_What you need to do_: For the word "height", return each line of the data in which it occurs.

_Records supplied_:

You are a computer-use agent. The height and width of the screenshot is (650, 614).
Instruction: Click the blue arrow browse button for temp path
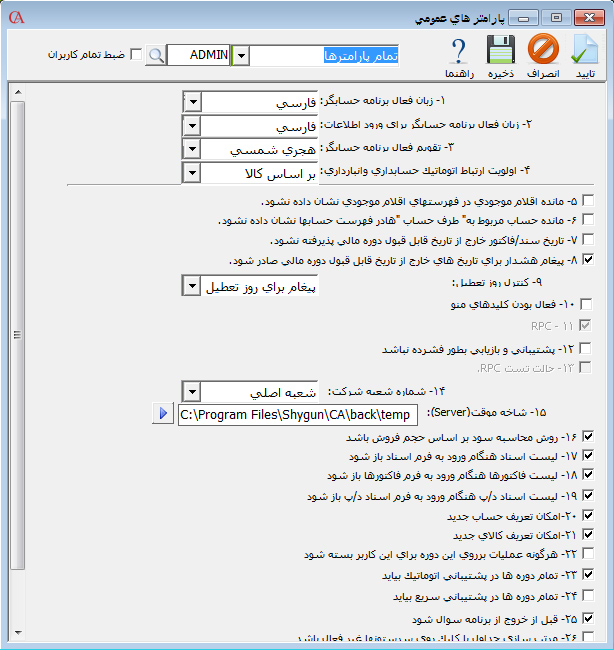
---
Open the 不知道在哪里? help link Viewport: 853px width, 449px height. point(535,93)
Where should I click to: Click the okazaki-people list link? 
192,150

_Response for this exercise_:
You are a computer-use agent. The height and width of the screenshot is (650, 614).
Open the 不知道在哪里? help link Viewport: 853px width, 449px height. point(535,93)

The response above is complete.